The Rocky Mountain News at the Denver Public Library

View the Rocky Mountain News Photos in our Digital Collections.

The Rocky Mountain News, a newspaper that was a Denver institution for just short of 150 years, was Colorado's oldest newspaper and possibly the longest-running business in the state. Born during the 1859 Colorado Gold Rush, the paper went through many ups and downs, until it finally closed its doors in 2009, just two months shy of its 150th anniversary. For that century and a half, the Rocky Mountain News was to many Coloradans, the "standard," indispensable at breakfast, in the boardroom or at the races, and the news source for generations.

Over the decades, the Denver Public Library has acquired materials from the Rocky, and in 2014 received the paper's entire corpus of digital images to add to our collection. The digital images join our thousands of back issues of actual newspapers bound in volumes, photographic negatives, and comprehensive microfilm of the paper's entire run.

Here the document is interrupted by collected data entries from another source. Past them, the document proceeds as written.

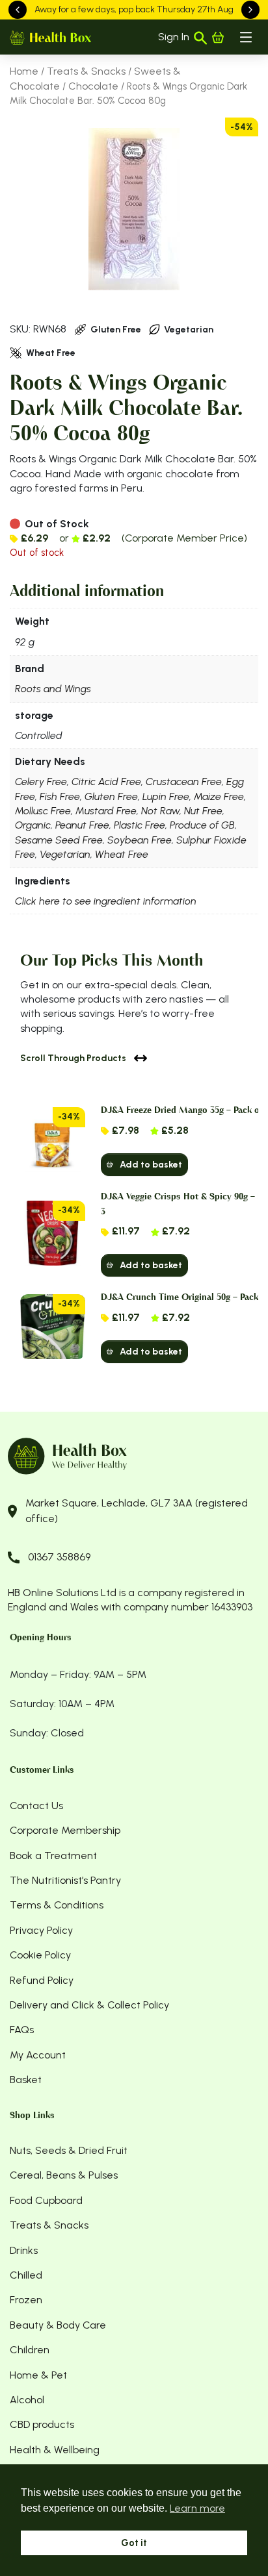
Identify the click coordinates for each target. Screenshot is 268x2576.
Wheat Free (121, 854)
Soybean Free (139, 840)
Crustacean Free (184, 781)
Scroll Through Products (73, 1058)
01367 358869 (59, 1557)
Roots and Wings (53, 688)
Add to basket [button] (151, 1164)
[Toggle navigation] (246, 37)
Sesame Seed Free (59, 840)
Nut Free (203, 811)
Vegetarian (65, 854)
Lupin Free (165, 796)
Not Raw (160, 811)
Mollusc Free (43, 811)
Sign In (173, 37)
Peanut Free (82, 825)
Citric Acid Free (106, 781)
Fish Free (60, 796)
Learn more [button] (197, 2508)
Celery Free (41, 781)
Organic (33, 825)
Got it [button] (134, 2543)
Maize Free (219, 796)
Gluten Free (111, 796)
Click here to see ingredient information (105, 901)
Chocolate (93, 86)
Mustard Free (106, 811)
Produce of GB (202, 825)
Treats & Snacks (86, 71)
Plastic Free (139, 825)
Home (24, 71)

After the paper closed, there was considerable uncertainty about what would be the fate of its vast archives. There was a private equity investor from Texas, Brian Ferguson, who came quite close to acquiring it, but the deal fell through. On June 8, 2009, Scripps-Howard came out with a "jubilant announcement" that it was finalizing an agreement with the Denver Public Library "to ensure responsible stewardship of the storied newspaper's archives and artifacts." The Library "would assume ownership of the Rocky's voluminous archives, including all digital and paper newspaper clipping files," while the Colorado Historical Society [now History Colorado] would receive "such other artifacts as signs, photographs, special editions, artwork and other information that documents the history of the Rocky." Former Special Collections and Archives Department Manager Jim Kroll said that the acquisition included "photos that are in the paper, outtakes, PDFs of the newspaper for the last four years, and streaming video."

As of 2015, Library staff and volunteers have made substantial advances in the organization, cataloging, and storage of the RMN archives, in keeping with our mission of making our collections accessible to our researchers and customers.